El Hijo de la Profecia. Sieteaguas III

Hija de un amor prohibido entre Niamh y el druida Ciarán, la tímida y solitaria Fainne ha crecido en el exilio, lejos de Sieteaguas. Tras la desaparición de su madre, ha sido educada por su padre, que le transmite todos sus conocimientos de magia. La tranquila vida de Fainne cambiará de rumbo cuando su abuela, la malvada y retorcida Lady Oonagh, la obligue a llevar a cabo una terrible misión. La enviará a la fortaleza de Sieteaguas, de donde procedía Niamh, a vengarse de la familia a la que nunca ha conocido y a destruir a Johnny, el hijo de la profecía. ¿Podrá Fainne sobrevivir a esta batalla de odios tan antiguos y salvar a quienes ama?

Con esta apasionada entrega concluye una fascinante y violenta trilogía de magia céltica que ha cosechado un gran éxito internacional, ha sido traducida a varias lenguas y ha obtenido algunos de los más prestigiosos galardones del género.

ANTICIPO:
Aquel día puse en orden todas mis cosas. Me hice el camastro y doblé la manta. Barrí el suelo de piedra de mi dormitorio, una de las muchas cavidades que se sucedían en la intrincada red de grutas y subterráneos de Honeycomb. Guardé el chal y las pesadas botas en el pequeño baúl de madera que contenía mis pocos efectos personales. La nuestra era una vida simple: trabajo, descanso, comida cuando era estrictamente necesario. No necesitamos gran cosa.

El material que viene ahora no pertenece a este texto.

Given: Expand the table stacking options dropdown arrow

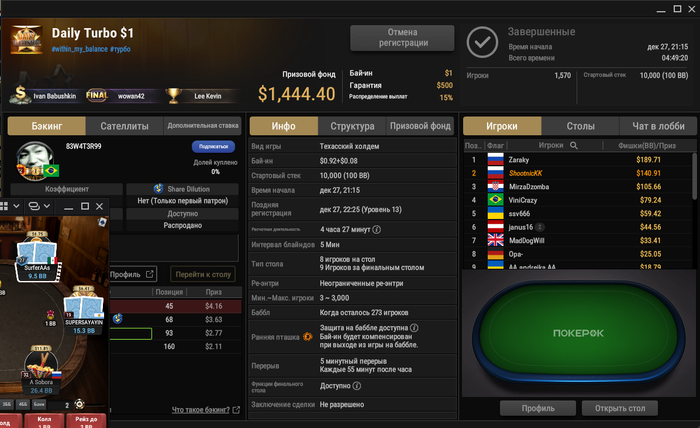Looking at the screenshot, I should tap(46, 206).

En el fondo del baúl, cubierta a medias bajo las prendas invernales, estaba Riona. Riona era una muñeca. Cuando la gente hablaba de mi madre contaba que era bonita y flexible como un joven abedul, y cuánto la quería mi padre. También dijeron que estaba un poco loca, y que todos quedaron conmocionados cuando cumplió aquel gesto terrible. Pero nadie hablaba nunca de su talento, del mismo modo en que por ejemplo se decía que Dan era insuperable con la gaita o Molly tejiendo cestos o que Peg era la mejor cocinera de todo Kerry preparando el paste) de manzana.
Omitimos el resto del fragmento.